What you are asked to do: Revise the material below by replacing "timeframe" with "interval", keeping everything else unchanged. Omit the pictures from your output.

Stored data:

— Start —

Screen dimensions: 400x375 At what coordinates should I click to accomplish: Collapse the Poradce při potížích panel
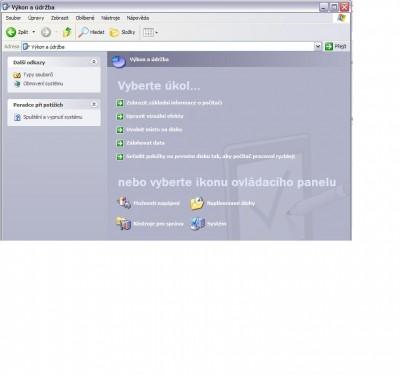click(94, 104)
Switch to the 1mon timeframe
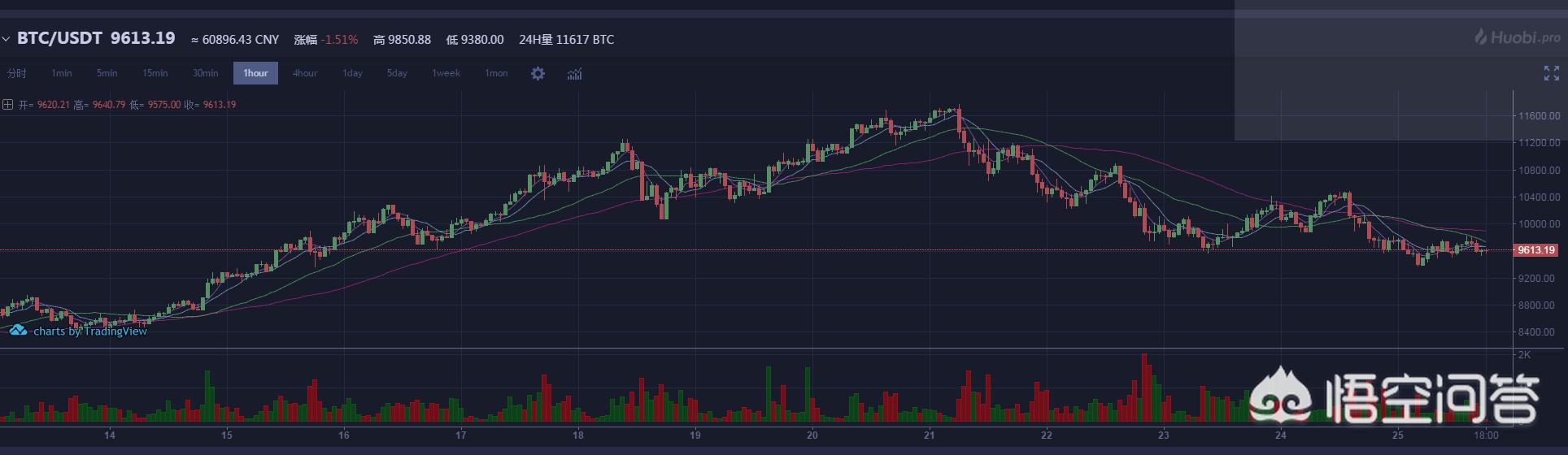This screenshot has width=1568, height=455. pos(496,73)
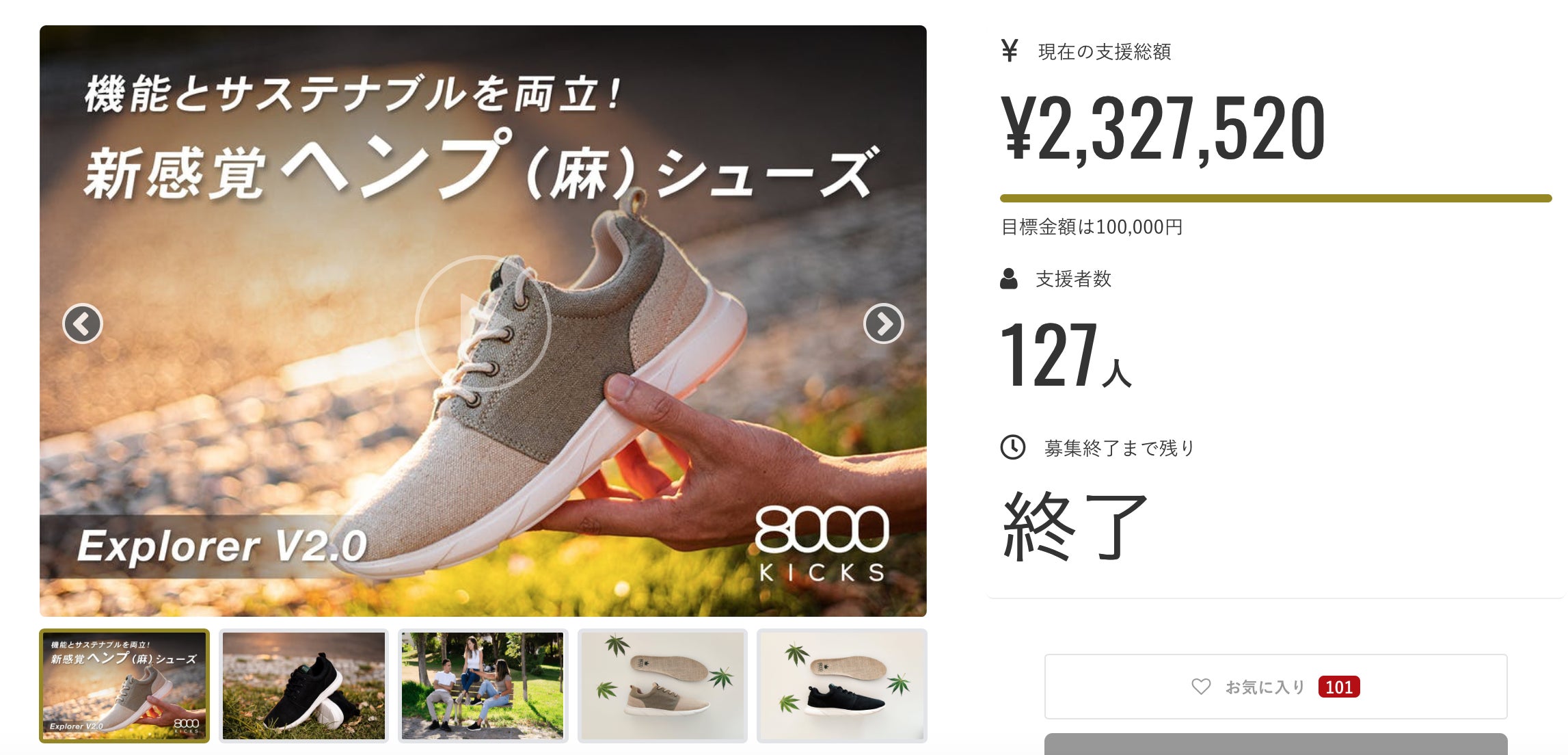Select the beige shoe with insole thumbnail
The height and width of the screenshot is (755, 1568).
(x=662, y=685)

— End —

Final result:
Screen dimensions: 400x375 At what coordinates should I click to accomplish: Collapse the Poradce při potížích panel
click(94, 104)
Switch to the 1mon interval
This screenshot has width=1568, height=455. pos(496,73)
Select the beige shoe with insole thumbnail
The height and width of the screenshot is (755, 1568).
(x=662, y=685)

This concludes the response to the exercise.